The last voter count in 2013 had just 5,601 Green Party registrants, only about a quarter of what it needed. So, Bennett declared them ineligible for the ballot.
The law, however, does allow a party to requalify with a petition drive, gathering 23,041 valid signatures by the Feb. 27 deadline. Unable to meet that, the party sued.
In his 12-page ruling, Wake said the state’s requirements for a party to get actual votes, have sufficient registrants or gather signatures is proper.
“Arizona has the undoubted right to require candidates to make a preliminary showing of substantial support in order to qualify for a place on the ballot,” Wake wrote. “It is both wasteful and confusing to encumber the ballot with the names of frivolous candidates.”

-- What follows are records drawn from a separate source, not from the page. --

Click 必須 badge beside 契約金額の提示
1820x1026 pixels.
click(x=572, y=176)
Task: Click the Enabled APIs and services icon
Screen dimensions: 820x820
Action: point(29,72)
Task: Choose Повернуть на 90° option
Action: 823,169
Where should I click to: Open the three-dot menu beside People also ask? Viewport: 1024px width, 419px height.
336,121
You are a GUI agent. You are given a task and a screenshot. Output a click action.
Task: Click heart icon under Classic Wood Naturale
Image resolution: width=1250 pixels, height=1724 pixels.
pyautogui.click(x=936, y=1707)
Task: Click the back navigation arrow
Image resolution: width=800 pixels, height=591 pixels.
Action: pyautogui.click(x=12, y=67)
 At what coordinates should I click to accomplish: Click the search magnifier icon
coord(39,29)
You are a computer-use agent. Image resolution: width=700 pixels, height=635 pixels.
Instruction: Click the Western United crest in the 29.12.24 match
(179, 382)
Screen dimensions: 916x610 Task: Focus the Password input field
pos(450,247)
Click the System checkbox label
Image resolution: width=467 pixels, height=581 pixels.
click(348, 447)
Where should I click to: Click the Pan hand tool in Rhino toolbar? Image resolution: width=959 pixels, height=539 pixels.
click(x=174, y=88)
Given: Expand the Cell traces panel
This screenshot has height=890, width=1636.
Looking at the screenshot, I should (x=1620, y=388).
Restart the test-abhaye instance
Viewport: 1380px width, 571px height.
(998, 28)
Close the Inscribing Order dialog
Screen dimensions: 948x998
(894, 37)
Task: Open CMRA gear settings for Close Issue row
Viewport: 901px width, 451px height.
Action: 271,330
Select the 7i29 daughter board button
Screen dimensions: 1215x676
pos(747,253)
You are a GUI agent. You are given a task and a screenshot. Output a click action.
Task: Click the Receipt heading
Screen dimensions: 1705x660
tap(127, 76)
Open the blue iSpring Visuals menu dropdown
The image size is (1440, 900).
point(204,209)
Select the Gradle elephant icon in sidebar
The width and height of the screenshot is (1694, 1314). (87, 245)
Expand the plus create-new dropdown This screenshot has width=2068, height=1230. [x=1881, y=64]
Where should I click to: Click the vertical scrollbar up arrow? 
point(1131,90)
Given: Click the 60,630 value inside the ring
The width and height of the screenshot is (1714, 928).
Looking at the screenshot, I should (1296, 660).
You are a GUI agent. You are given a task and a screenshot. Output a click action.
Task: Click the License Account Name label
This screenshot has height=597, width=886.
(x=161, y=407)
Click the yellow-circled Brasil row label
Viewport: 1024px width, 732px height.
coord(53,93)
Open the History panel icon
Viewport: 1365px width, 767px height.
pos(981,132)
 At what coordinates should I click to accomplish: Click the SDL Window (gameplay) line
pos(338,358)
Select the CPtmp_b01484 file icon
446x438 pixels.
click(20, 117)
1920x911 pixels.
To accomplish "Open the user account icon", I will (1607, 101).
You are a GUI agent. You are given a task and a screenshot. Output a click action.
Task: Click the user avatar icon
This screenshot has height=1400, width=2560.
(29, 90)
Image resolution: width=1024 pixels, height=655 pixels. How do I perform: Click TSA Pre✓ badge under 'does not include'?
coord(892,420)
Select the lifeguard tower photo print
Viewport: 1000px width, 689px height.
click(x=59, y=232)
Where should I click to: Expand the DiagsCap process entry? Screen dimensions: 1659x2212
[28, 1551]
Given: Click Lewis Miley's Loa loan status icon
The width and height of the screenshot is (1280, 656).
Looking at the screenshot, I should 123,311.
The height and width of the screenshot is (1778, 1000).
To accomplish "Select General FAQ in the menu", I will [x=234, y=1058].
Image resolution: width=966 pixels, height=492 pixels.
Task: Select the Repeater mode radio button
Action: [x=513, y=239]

The judge said those restrictions prevail unless a party shows they create a “severe burden.” And to prove that, Wake said, a challenger has to show the requirements “seriously restrict the availability of political opportunity.”
He said the Green Party’s effort falls short.
For example, he said, there was nothing to show that the February deadline increases costs in gathering signatures. Potentially more significant, Wake noted that, despite the burdens, both the Libertarian and Americans Elect parties have managed to qualify – as has the Green Party in prior years.
Anyway, the judge said, it’s not like the problem is permanent.
Wake noted that by the time the case came to his court earlier this month, Barnes said they had finally gathered more than 27,000 signatures. The judge said that leaves the party plenty of time to file to regain ballot status for the 2016 election.